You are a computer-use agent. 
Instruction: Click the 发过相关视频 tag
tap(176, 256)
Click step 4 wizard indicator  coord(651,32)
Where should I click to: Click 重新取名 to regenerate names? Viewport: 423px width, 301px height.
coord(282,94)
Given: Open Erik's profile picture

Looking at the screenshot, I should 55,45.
--
* **Task**:
Every line above should be written out again, unchanged.

* **Output**:
You are a computer-use agent. 
Instruction: Click the 发过相关视频 tag
tap(176, 256)
Click step 4 wizard indicator  coord(651,32)
Where should I click to: Click 重新取名 to regenerate names? Viewport: 423px width, 301px height.
coord(282,94)
Given: Open Erik's profile picture

Looking at the screenshot, I should 55,45.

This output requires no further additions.